R is a powerful statistical programming language for data science. It consists of powerful packages to deal with Big Data analytics, which is a complex process of examining large and varied data sets in order to reveal hidden, useful, novel and interesting trends and patterns. The R programming language comprises packages and environments for statistical computing with Big Data, making analytics easier.
The R programming language is the right choice for Big Data analytics as it provides capabilities such as access to parallel and distributed machine learning algorithms as well as parallel data and task execution. R programming supports both explicit and implicit parallelism to handle Big Data effortlessly. This language has a rich set of packages for Big Data analytics.
Hadoop is a well known framework for the distributed processing of large data sets. R provides the capabilities of Hadoop with its RHadoop based packages. RHadoop is a collection of five main packages related to distributed processing in R. These sets of packages handle basic connectivity to the Hadoop distributed file system (HDFS) and to the HBASE distributed database. They perform common data manipulation operations, statistical analysis using Hadoop MapReduce functionality and read-write operations on arvo files from the local and HDFS file systems.
ORCH is another vital package of R that deals with Big Data.
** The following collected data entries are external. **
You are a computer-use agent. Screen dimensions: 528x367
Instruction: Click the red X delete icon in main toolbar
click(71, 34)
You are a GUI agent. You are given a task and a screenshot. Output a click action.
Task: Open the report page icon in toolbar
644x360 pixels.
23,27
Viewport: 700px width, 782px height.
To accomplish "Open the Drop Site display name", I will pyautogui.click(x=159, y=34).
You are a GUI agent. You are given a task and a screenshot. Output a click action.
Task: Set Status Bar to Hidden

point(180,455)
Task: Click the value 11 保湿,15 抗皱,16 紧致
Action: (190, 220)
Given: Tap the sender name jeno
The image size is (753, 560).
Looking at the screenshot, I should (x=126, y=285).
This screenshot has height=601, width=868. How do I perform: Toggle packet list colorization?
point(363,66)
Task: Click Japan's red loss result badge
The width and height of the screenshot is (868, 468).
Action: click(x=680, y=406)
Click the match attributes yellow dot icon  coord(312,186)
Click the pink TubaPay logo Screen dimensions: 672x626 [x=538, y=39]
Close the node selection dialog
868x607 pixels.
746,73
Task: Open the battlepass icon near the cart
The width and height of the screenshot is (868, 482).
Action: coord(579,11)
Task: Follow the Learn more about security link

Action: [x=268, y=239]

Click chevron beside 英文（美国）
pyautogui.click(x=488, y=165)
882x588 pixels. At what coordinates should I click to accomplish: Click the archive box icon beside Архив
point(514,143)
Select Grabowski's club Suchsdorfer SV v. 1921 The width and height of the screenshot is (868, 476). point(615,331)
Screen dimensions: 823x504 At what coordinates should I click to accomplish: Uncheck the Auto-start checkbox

ORCH is a collection of several packages that consist of interfaces to deal with Hive tables, the local R environment and Oracle database tables. These sets of packages are very efficient for predictive Big Data analytics.
RHIPE is another vital package of R for Big Data analytics. This package provides an integrated environment of R and Hadoop for Big Data processing. RHadoop package
RHadoop is a collection of the five packages listed in Table 1.
To install RHadoop, follow the steps given below:
- Download Hortonworks Sandbox for VMware.
- Install VMware Player.
- Open VMware, navigate to Hortonworks Sandbox and import.
- Install RStudio in the sandbox.
- To log into the virtual machine, click into your virtual machine and type <Alt + F5>. Use the default user name: root and password: Hadoop
- Run the following commands:
sudo rpm -Uvh sudo yum -y install git wget R ls/etc/default sudo ln -s /etc/default/hadoop /etc/profile.d/hadoop.sh cat /etc/profile.d/hadoop.sh | sed ‘s/export //g’ > ~/.Renviron wget http://download2.rstudio.org/rstudio-server-0.97.332-x86_64.rpm sudo yum install --nogpgcheck rstudio-server-0.97.332-x86_64.rpm
vii. Install R dependencies.
viii. Download and install rmr2.
The ORCH package
ORCH stands for ‘Oracle R connector for Hadoop’. It consists of several packages that provide access to a Hadoop cluster, to achieve manipulation of HDFS resident data and the execution of MapReduce jobs. It consists of functions that access Apache Hadoop from a local R client. A data frame is the primary object type of ORCH. However, it works with vectors and matrices for the exchange of the data with HDFS.
In ORCH, input files need to satisfy several requirements in order to access HDFS files. These files must be in the comma separated value format, and an underscore as a first character is ignored. Also, all files for the MapReduce job must be stored in one directory as a part of a single logical file. ORCH also provides the preparation and analysis features of the Hive Query language. It accesses any Hive table containing the columns with string and numeric types such as integers, small integers, tiny integers, big integers, float and double.
The RHIPE package
RHIPE is another package that provides an API to use Hadoop with R for Big Data analytics. It is more integrated with plots. RHIPE has several advantages such as:
- Large data visualisation
- Handles large data sets
- Is user friendly
- Applies statistical algorithms
To install RHIPE, follow the steps given below:
- Install Hadoop on clusters.
- Install R as a shared library.
- Install Google Protocol Buffers.
- Set environment variables like Hadoop and R Paths.
- Install the RHIPE package.
The author is associated with Smt. Chandaben Mohanbhai Patel Institute of Computer Applications, Gujarat.